C'est la lutte finale...
Un film social, contestataire, mettant en scène la prise de conscience d'un groupe de travailleurs d'usine et son combat contre des patrons véreux, il n'y a là rien de nouveau. Oui, sauf qu'il faut le remettre dans le contexte de l'époque. En 1989, la Corée du Sud sortait d'une longue dictature, qui s'est terminée avec de nombreuses manifestations réprimées dans le sang. Les premières élections relativement démocratiques ont mis le général Roh Tae-woo, un régime qui ne va pas tarder longtemps avant de provoquer de nouvelles révoltes estudiantines. On se retrouve donc dans une époque de transition, en quête de démocratie et de libertés sociales. Ce film tombe donc à pic, en représentant au plus près la vie de femmes travaillant dans une usine de textile, qui logent dans un quartier populaire. Chacune a ses propres ambitions plus ou moins grandes et sa propre situation qui la pousse à s'exténuer jour et nuit sur une machine à coudre, alors que certaines ont pourtant fait des études. L'histoire s'attarde sur chacune d'entre elles, elles ont des vies assez épouvantables, mais jamais on ne plonge dans trop de misérabilisme. Ces femmes restent fortes, gardent le moral et trouvent même parfois l'occasion de rire ou de tomber amoureuses. Ce sont ces mêmes couturières qui vont prendre les choses en main, sans l'aide de personne, et s'élever contre leurs supérieurs, évidemment uniquement masculins. Mais lorsqu'il s'agira de choisir ensuite un leader à ce mouvement de contestation, c'est un homme, que fréquente l'une d'entre elles, qui sera désigné. C'est touchant, et on espère vraiment qu'elles vont parvenir à s'en sortir. Les actrices y sont pas pour rien, attirant vite la sympathie, même si j'ai eu tendance à en confondre deux. Tant qu'on y est, on retrouve également au casting celui qui allait bientôt devenir la figure du cinéma coréen la plus connue des Occidentaux, Choi Min-shik, dans son tout premier rôle, bien avant de se mettre à casser des dents à coups de marteaux.
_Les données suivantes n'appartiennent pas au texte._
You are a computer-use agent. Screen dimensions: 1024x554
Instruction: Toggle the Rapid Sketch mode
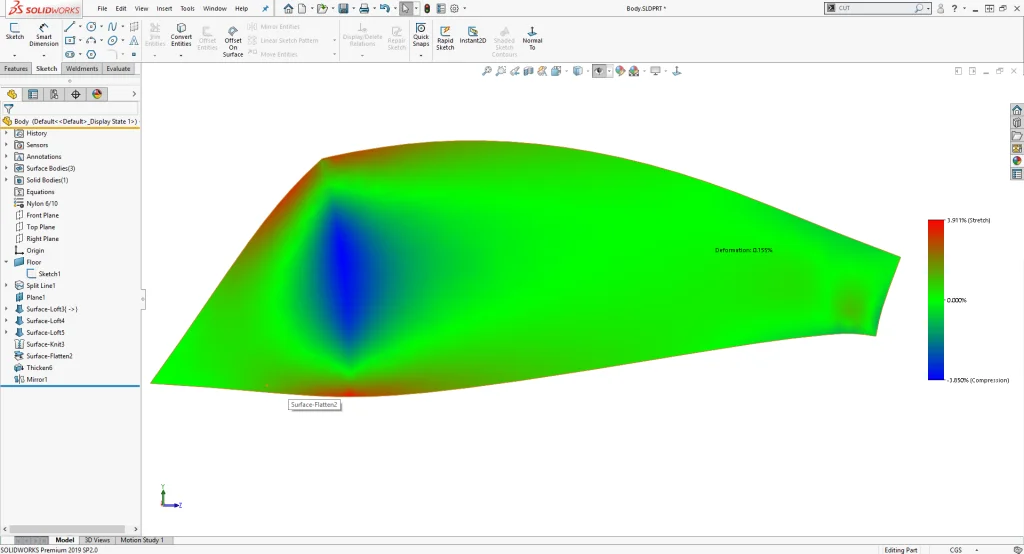click(x=445, y=37)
Le déroulement des événements semble se décomposer comme un mode d'emploi pour réussir sa propre grève. Le phénomène prend peu à peu de l'ampleur, et dépasse bien vite les simples revendications propres à cette entreprise pour devenir un manifeste contre tout un système laissant de côté la plus grande partie de la population. La fin est en cela d'autant plus forte qu'elle semble lancer pour de bon une contestation plus générale, avec énormément de détermination, et qui, on le sait maintenant, conduira le pays vers la démocratie qu'on connaît aujourd'hui, sans pour autant améliorer de beaucoup la situation de ces travailleurs. Définitivement un film à voir, ne serait-ce que pour sa valeur historique.